Louis Vuitton

Luca Antonio Dondi
19 gennaio 2017

Uptown e downtown, Parigi e New York, tradizione e pop, Basquiat e Warhol: Louis Vuitton e Supreme. È una collezione che già fa parlare di sé quella per il prossimo autunno-inverno di Louis Vuitton realizzata dal direttore creativo per la linea maschile della Maison Kim Jones.

Stili, epoche, forme, colori, tessuti: tutto collabora e coesiste nel nuovo universo firmato dalla griffe parigina in un inno alla squillante New York che dagli anni ‘70 a gli anni ‘90 ha influenzato intere generazioni. “Artisti e musicisti, amici ed eroi” erano il cuore pulsante della Grande Mela che con l’Hip Hop, la rivincita del denim e la sua inconfondibile street-elegance ha incantato il mondo. Cinque personaggi dominavano la scena in quel periodo: Jean-Michel Basquiat, Julian Schnabel, Keith Haring, Robert Mapplethorpe e Andy Warhol. È da qui che parte Kim Jones per rileggere lo stile Vuitton, alleggerendolo in chiave frizzante e contemporanea.

Fulcro della collezione la capsule tra la Maison e il brand Supreme, osannato da skater e amanti dello street-style. La tradizione artigianale centenaria di Vuitton a braccetto con il pop incisivo di Supreme, il Monogam e il celebre lettering del marchio newyorkese: l’unione di due icone. Bauli, borsoni, marsupi, zaini e sciarpe si tingono di rosso ospitando la perfetta coesione dei due brand. Ad accompagnare la collezione è un uomo nuovo, più rilassato, reinterprete dell’eleganza. Pantaloni ampi, pullover allungati, blazer sartoriali morbidi, bluse in seta, pigiami con stampe di pubblicità anni Trenta, montoni, cappotti e impermeabili portati con disinvoltura.

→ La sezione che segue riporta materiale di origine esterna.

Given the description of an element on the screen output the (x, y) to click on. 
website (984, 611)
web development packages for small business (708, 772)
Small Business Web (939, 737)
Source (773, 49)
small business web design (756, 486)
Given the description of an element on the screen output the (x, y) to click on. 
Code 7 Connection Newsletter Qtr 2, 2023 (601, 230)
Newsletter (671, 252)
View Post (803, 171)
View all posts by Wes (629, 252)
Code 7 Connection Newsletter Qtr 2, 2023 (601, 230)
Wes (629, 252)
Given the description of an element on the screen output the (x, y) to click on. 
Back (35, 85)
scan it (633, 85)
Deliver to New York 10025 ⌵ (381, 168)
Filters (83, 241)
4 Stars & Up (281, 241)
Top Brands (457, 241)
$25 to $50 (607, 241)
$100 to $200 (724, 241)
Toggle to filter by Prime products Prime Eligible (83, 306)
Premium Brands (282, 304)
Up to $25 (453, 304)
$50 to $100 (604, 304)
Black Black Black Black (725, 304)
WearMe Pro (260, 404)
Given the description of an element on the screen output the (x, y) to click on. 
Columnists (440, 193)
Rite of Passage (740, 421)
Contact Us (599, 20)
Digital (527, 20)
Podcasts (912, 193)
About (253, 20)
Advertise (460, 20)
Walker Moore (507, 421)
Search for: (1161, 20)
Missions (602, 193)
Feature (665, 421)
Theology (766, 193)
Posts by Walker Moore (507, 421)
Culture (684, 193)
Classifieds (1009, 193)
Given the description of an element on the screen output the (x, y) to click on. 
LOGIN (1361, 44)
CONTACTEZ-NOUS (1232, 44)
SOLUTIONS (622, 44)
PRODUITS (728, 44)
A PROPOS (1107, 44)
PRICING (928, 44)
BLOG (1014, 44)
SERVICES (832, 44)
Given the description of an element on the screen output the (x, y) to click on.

I materiali pregiati che hanno fatto la fama di Louis Vuitton come l’alligatore, il cashmere e la pelle sono indossati senza alcun tipo di ostentazione e convivono con tagli moderni, pattern camouflage e tessuti tecnici.

Kim Jones mette in scena a Parigi una collezione che non poteva che essere un clamoroso successo: un viaggio nella New York di oggi e di allora, un invito ad abbattere confini, oltrepassare le regole e vivere con spensieratezza, proprio come a suo tempo amavano fare Warhol e Basquiat.